Paradoxe étonnant d’un patron, fervent admirateur du libéralisme à l’américaine qui ignore les fondements mêmes des mécanismes géoéconomiques de construction de la puissance américaine. Mais la France n’est pas à un paradoxe près.

Mais le plus inquiétant, dans les priorités du moment, c’est cet état d’esprit silencieux mais dévastateur qui prévaut aujourd’hui au sein de certaines administrations sensibles de l’Etat. Le slogan « pas de couilles, pas d’embrouille !» est adopté par un nombre croissant de serviteurs de la sécurité nationale. Un certain nombre de responsables ont trouvé la méthode rêvée de construction d’une belle carrière dans la fonction publique : le risque zéro.
Lorsque cette attitude touche les services de renseignement français, on s’interroge encore plus sur le devenir de ce pays. L’épisode de la Côte d’Ivoire aurait pu servir de leçon. Combien de messages d’alerte, de remontées d’information pour signaler le piège tissé par la force adverse. On a attendu que l’amorce du pire pour daigner enfin montrer les dents. La force adverse a compris que ses marges de manoeuvre étaient encore importantes car la philosophie du risque zéro qui prévaut dans le camp français sert objectivement ses intérêts.

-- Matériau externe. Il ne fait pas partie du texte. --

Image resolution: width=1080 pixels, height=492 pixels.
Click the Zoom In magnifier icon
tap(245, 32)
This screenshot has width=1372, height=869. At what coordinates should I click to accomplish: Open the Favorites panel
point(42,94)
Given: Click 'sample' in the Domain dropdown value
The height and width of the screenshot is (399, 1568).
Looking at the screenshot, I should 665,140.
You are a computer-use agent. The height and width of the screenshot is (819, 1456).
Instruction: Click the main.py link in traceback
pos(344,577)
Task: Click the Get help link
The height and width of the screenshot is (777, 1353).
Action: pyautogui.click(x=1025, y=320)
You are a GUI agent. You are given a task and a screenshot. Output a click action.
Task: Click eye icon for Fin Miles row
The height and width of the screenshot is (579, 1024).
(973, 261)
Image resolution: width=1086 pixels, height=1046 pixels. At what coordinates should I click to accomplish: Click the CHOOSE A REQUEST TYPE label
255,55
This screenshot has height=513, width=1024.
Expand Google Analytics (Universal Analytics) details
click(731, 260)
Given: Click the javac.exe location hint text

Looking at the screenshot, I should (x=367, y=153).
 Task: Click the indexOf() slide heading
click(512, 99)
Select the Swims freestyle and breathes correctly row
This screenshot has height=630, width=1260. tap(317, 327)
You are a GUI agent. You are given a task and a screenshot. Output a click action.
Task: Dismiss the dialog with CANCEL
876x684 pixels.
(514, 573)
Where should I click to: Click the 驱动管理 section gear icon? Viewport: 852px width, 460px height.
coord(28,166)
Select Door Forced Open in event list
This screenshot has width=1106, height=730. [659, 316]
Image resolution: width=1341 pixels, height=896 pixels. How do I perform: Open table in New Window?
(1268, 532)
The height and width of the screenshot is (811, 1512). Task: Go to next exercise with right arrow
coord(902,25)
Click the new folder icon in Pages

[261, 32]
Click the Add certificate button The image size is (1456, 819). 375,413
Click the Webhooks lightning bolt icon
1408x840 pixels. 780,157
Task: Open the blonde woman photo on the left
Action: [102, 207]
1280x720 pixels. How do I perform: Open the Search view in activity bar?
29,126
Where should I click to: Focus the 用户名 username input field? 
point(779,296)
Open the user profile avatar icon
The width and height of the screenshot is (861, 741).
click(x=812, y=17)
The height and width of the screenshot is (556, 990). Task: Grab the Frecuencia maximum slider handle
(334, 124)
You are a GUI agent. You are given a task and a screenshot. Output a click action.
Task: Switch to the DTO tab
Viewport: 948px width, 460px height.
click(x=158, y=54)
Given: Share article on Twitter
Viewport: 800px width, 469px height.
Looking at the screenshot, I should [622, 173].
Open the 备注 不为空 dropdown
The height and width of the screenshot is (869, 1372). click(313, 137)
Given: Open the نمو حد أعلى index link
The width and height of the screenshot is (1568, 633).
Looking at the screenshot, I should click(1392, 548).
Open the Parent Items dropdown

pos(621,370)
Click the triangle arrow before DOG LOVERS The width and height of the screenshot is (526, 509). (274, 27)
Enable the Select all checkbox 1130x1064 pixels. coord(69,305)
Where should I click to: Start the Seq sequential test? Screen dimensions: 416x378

La Côte d’Ivoire n’est qu’un exemple parmi d’autres. On attend le gros pépin pour réagir, en espérant si possible que ce pépin arrive le plus tard possible, surtout quand on ne sera plus en poste.

L’esprit juin 40 est un fléau récurrent pour la France. Nous risquons de le payer au prix fort. Décidément, on aime bien faire la drôle de guerre dans ce pays. Et les Guignols de l’info sont appréciés à juste titre par la population française dans leur rôle de composition.